Text shown =>
Miliband denies MPs have lost faith in him

British Labour Party leader dismisses rumours of dissatisfaction as “nonsense”

Ed Miliband, whose leadership is under fresh pressure amid claims of a plot to oust him and an attack by the left-wing magazine New Statesman. Photograph: Owen Humphreys/PA Wire
Ed Miliband, whose leadership is under fresh pressure amid claims of a plot to oust him and an attack by the left-wing magazine New Statesman. Photograph: Owen Humphreys/PA Wire

British Labour Party leader Ed Miliband has rejected as "nonsense" charges that his MPs have lost faith in his leadership and want him to quit. However, there is little doubt that a majority of his MPs have become become very pessimistic.

The trigger for public rumblings about Miliband came after a highly critical article in left-wing political magazine the New Statesman, but doubts about the Labour leader have consumed MPs for months. These have been amplified for MPs canvassing in the Rochester and Strood byelection in Kent where Labour held a seat just four years ago, but is now not given a chance.

Problems to work on =>
a: Using the article on Ed Miliband's leadership, answer each of these:
(i) What word did Miliband use to reject the charges against him?
(ii) Which magazine ran the critical article that triggered public rumblings?
(iii) In which byelection have Labour MPs been canvassing?
b: Extend the article on Ed Miliband's leadership with a few more paragraphs, picking up after its final sentence.

Dataset =>
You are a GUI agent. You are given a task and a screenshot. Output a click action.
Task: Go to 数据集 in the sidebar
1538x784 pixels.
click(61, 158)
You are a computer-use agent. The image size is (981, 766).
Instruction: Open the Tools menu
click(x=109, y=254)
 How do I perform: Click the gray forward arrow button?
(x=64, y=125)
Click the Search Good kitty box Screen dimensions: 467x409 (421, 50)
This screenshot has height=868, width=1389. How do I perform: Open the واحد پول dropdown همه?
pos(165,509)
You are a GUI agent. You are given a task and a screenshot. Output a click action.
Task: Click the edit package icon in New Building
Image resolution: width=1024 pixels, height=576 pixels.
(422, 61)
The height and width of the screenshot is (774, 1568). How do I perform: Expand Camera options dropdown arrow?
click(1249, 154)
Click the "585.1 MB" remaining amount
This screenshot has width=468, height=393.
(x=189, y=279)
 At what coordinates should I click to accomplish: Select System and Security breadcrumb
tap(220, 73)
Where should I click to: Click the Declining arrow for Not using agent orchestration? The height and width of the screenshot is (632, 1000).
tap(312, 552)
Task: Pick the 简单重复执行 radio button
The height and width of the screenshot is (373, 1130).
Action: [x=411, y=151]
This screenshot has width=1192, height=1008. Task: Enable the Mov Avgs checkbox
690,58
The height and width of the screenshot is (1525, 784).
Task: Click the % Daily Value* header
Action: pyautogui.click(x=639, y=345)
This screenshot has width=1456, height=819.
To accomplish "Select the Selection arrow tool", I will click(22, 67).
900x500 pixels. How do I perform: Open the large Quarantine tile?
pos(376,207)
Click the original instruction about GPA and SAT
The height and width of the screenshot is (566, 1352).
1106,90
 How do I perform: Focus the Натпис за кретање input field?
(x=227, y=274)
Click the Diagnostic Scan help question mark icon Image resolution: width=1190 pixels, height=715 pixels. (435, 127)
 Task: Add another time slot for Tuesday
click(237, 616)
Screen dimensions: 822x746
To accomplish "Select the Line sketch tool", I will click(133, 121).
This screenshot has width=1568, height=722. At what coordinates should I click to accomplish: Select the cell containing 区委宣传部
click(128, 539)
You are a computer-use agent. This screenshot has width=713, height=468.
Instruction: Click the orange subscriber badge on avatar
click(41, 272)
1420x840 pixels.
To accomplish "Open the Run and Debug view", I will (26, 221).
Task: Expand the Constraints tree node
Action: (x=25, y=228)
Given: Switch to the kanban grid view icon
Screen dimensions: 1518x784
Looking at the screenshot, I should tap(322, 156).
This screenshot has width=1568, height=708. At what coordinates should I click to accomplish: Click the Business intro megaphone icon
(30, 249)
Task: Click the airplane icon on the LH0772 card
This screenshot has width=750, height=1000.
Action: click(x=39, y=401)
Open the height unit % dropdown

Responses by task =>
a:
(i) "Nonsense"
(ii) The New Statesman
(iii) The Rochester and Strood byelection in Kent

b:
Mr Miliband, speaking during a visit to Northamptonshire, denied that there are internal problems, saying: “This is nonsense; I don’t accept that this matter arises. I believe that what the party wants to focus on is the country.”.

However, members of his shadow cabinet, who do not want a leadership contest now, or accept that it cannot happen so close to a general election even if they do want to see the back of Mr Miliband, were shy about supporting him yesterday.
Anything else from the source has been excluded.